The knowledgeable commentator who goes by the sobriquet Baloney has linked to an excellent essay On Translation by James Atlas, originally published in 1973 in the first issue of Poetry Nation (the entire run of which is online, along with a couple of dozen other magazines, at the amazing new poetry magazines archive). I’ll give a couple of excerpts to whet your appetite and send you off to read the whole thing. On the great poet Yves Bonnefoy (who introduced me to the glories of twentieth-century French poetry, and whose gorgeously opaque off-classical poems I would never dare try to translate):
This [a text in which his native language appears foreign to the English reader] is what all translation should strive to accomplish: the creation of a language which mimes the character of the original, even as it invents linguistic modalities unavailable to that language in its common use and structure. I recently heard a reading by Yves Bonnefoy where he provided his own translations, insisting that no English translator, however competent in French, could reproduce either the cadence or intent of the poems. Bonnefoy’s command of English was unexceptional, and his accent rendered the English versions incomprehensible at times, but what could be heard through the translations was a radical diction that owed little to either language. Because the poem Bonnefoy devised wasn’t obligated to be plausible in English, it was released from those restraints which impose themselves on such a developed language, and so could become a new text, situated somewhere between English and French.

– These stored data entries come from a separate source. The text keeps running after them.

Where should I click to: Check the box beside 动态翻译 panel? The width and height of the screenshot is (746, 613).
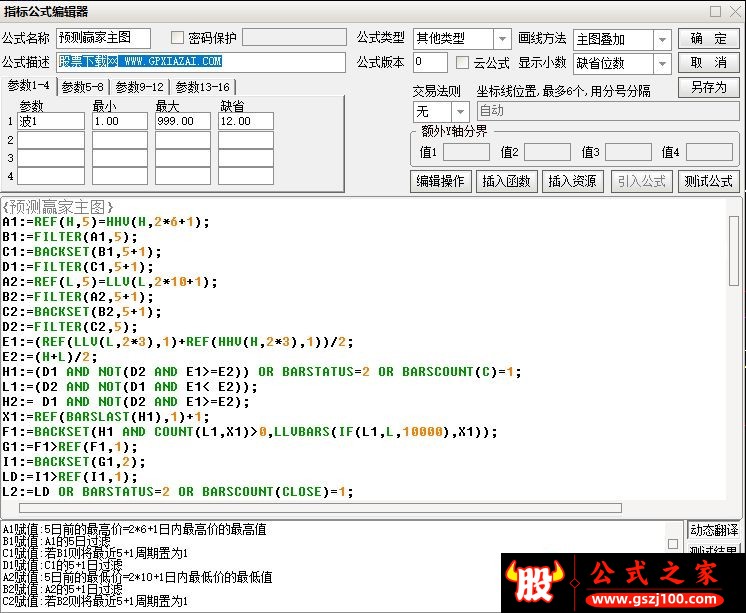[673, 544]
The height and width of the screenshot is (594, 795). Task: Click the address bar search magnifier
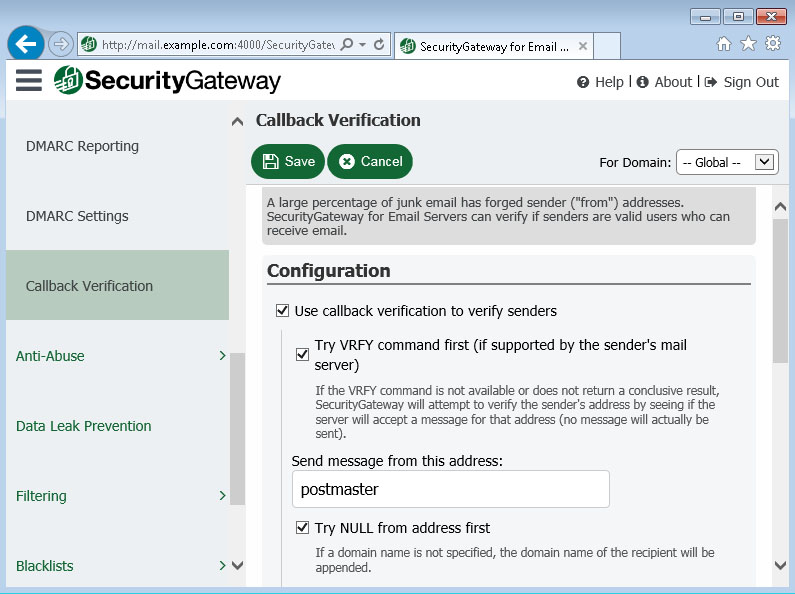(x=347, y=45)
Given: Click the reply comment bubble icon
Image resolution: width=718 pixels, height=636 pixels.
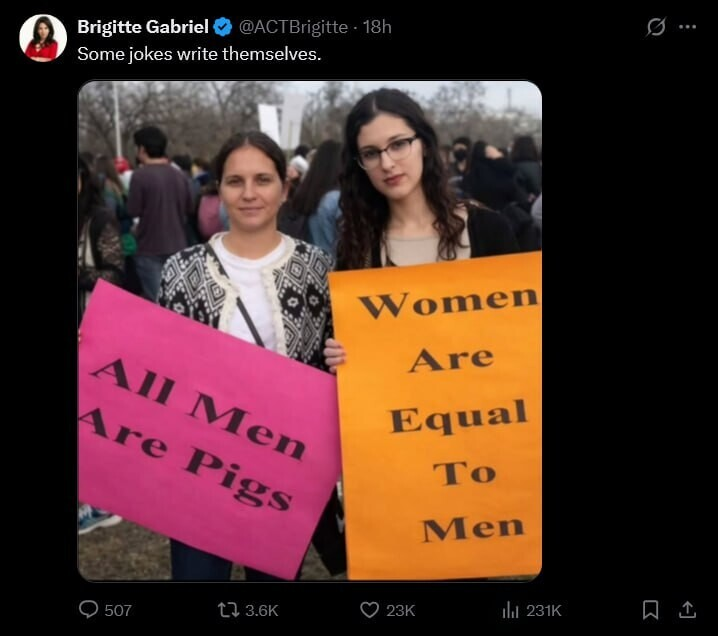Looking at the screenshot, I should (88, 609).
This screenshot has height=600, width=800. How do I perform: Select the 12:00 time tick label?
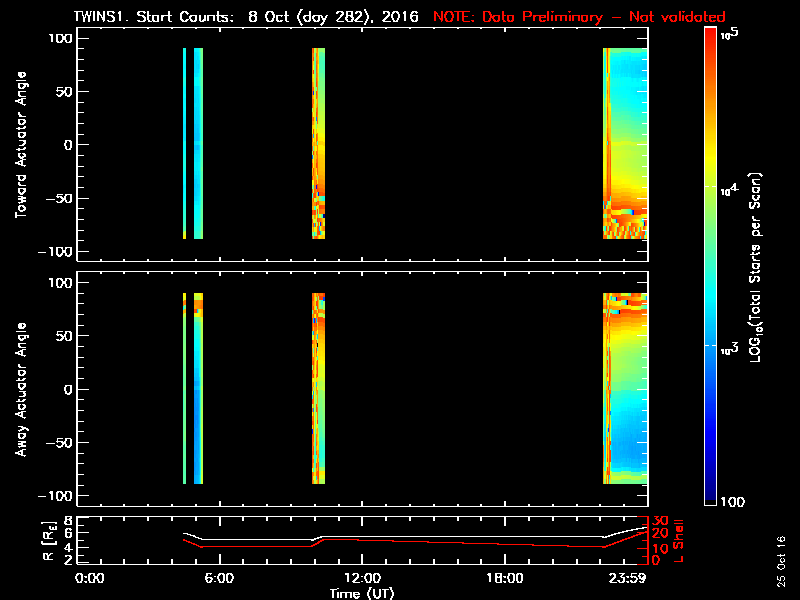point(362,578)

And on two short, “untranslatable” poems (I’ve corrected a couple of scanning errors in the Celan):
Here, too, there are two reciprocal terms: the tendency to compose a work in such a way that no translation is possible, the motivation being to reveal those properties in language which are irreducible, and have no other name. This has been the situation with poets like Celan and Ungaretti, whose lives in our disastrous epoch led them to the liminal, exasperated language evident in their work, untranslatable because their experience itself remains untranslatable, and has to be related in a half-articulate language. To cite two simple examples, Ungaretti’s famous Mattina, reads:
M’illumino
d’immenso
and Celan’s Einmal:
Eins und Unendlich,
vernichtet,
ichten.
Ingeborg Bachmann, in Enzensberger’s Museum, has translated Ungaretti’s poem as ‘Ich erleuchte mich/ durch Unermessliches’, which carries over the shape of the original, even if the cadence and music are lost; Patrick Creagh, who translated the Penguin edition, quoted the poem in his introduction, but only to demonstrate its ‘untranslatable’ nature. In Celan’s case, Michael Hamburger has given a sensitive account of how he came to translate, with Celan’s own intervention ‘ichten’ as ‘ied’; Hamburger’s version reads:
One and infinite,
annihilated,
ied.
Joachim Neugroschel, Celan’s American translator, rendered this as ‘dieing,/ were I’ing’. Both pose adequate solutions, articulating the word within a word that Celan invented, where the ‘I’ serves as a verb. But whether or not these two fragments can be reconstructed in English, their essence lies in the rhyme, which a translation can only replace or imitate; embedded in their own grammar, these poems, like exiles in a remote land, suffer when forced to live in some other language.
ied- es stimmt nicht.
Ichten ist ein Infinitivform, kann man im Grimms Wörterbuch finden.
ICHTEN, verb. zu etwas machen: nicht also daჳ der geist zu nichte werde, sunder daჳ er geichtet werde an gote. H. V. FRITZLAR in Wackernagels leseb. 12, 858.